*TASK BRIEF:*
Your copy should hold the lines below from the first through the one that contains "This screenshot has width=1520, height=653.", each retyped exactly, and no pictures.

*DATA SHOWN:*
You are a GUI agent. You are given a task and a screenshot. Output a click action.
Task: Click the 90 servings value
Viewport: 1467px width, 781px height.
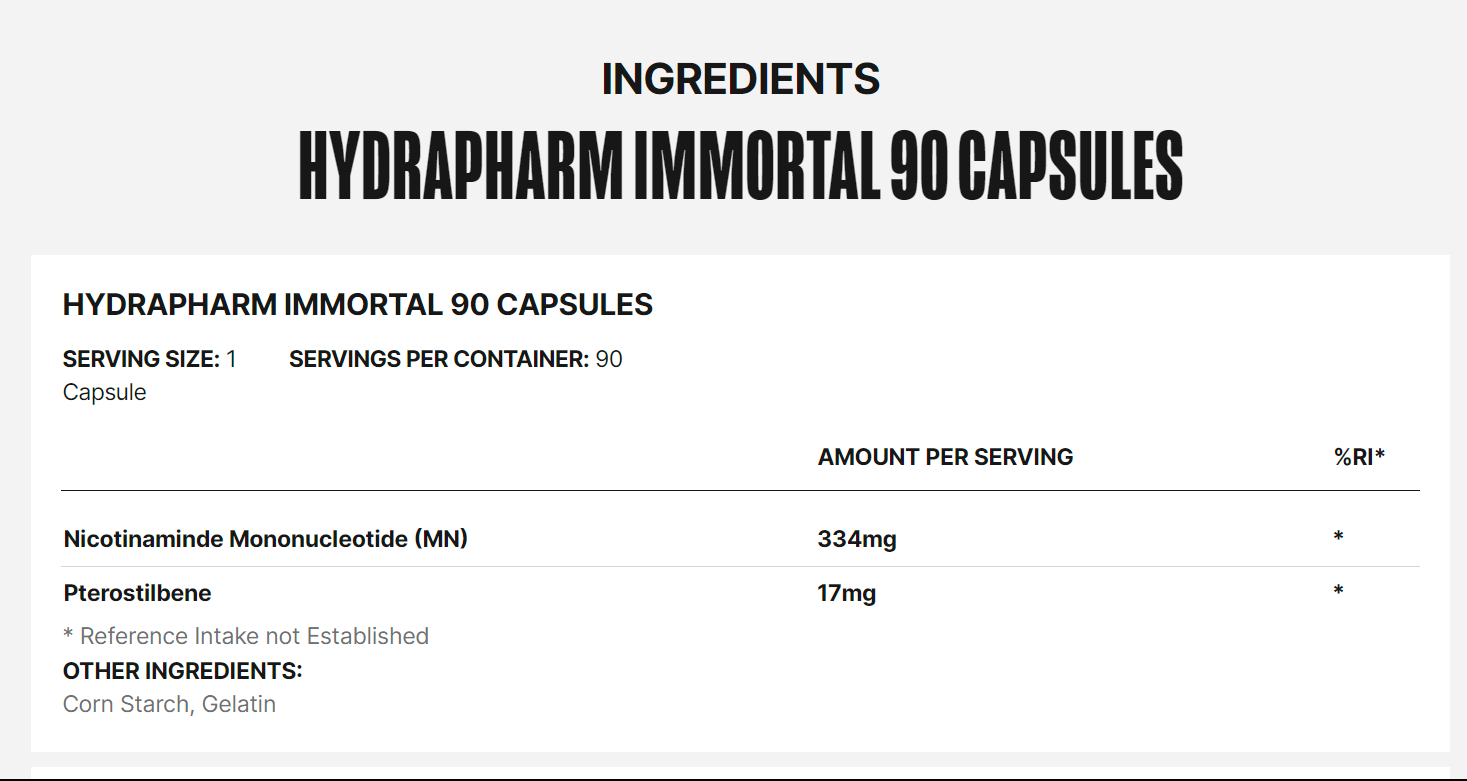point(609,359)
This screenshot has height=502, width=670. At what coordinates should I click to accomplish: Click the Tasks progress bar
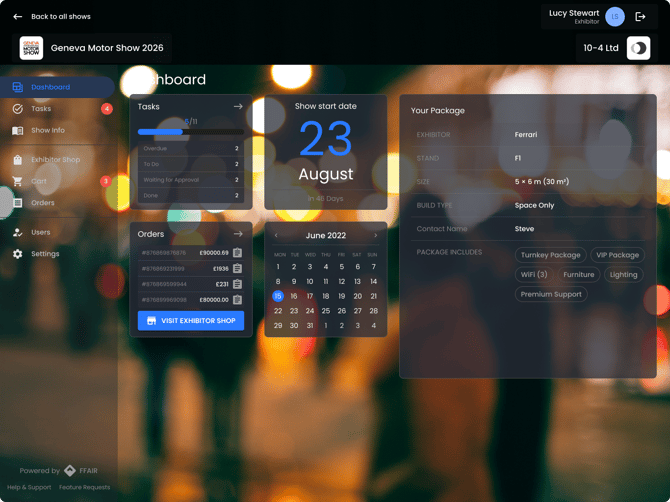[190, 132]
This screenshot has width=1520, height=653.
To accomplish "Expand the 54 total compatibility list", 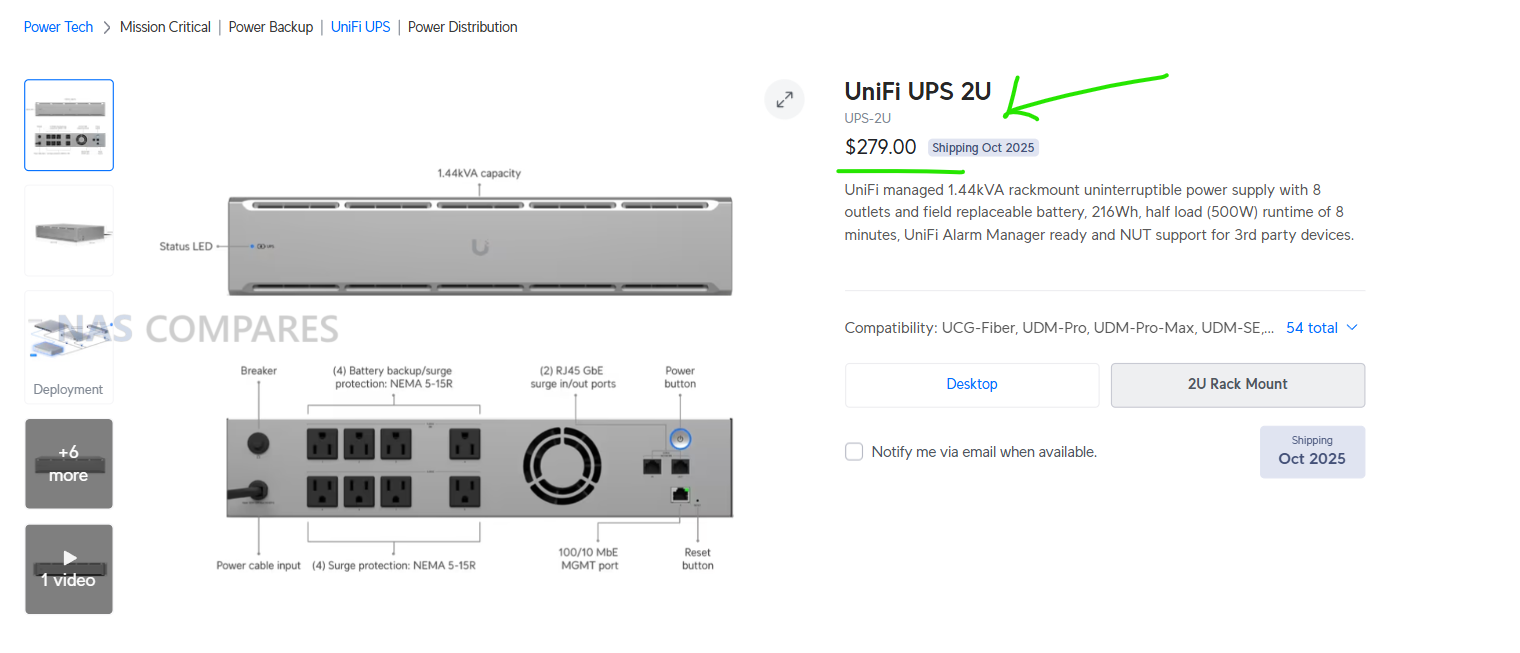I will coord(1311,328).
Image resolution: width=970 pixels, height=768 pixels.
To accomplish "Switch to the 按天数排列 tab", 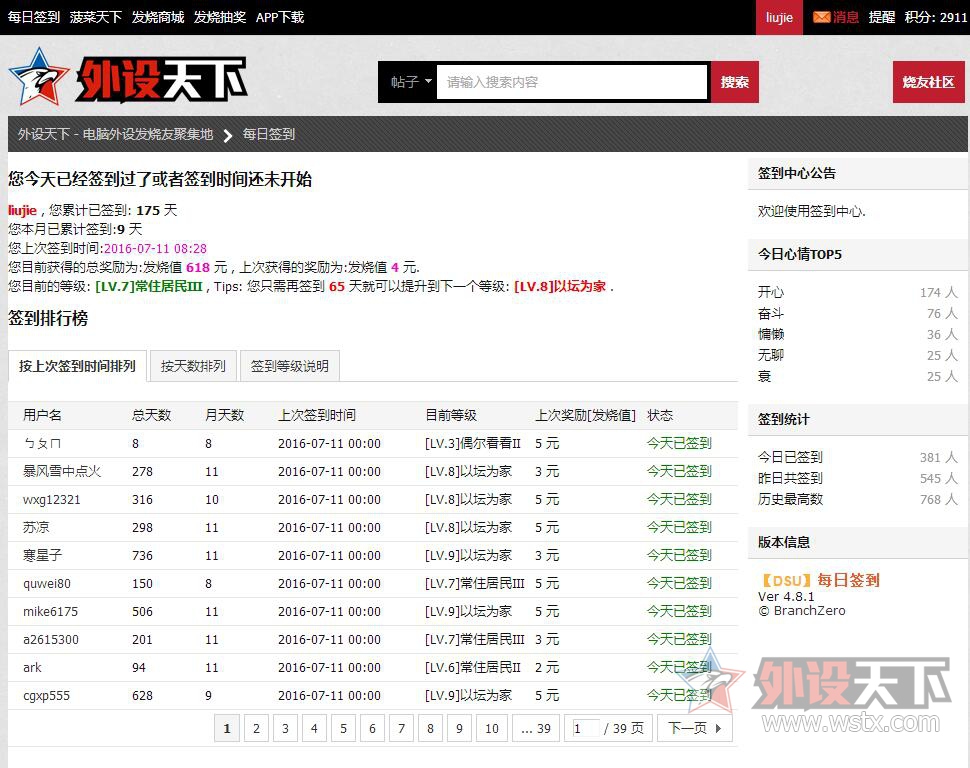I will (192, 365).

*REPLY TO THE EXERCISE:*
You are a GUI agent. You are given a task and a screenshot. Output a click action.
Task: Click the 90 servings value
Viewport: 1467px width, 781px height.
point(609,359)
This screenshot has height=502, width=670. At what coordinates should I click to accomplish: Click the Tasks progress bar
[190, 132]
This screenshot has width=1520, height=653.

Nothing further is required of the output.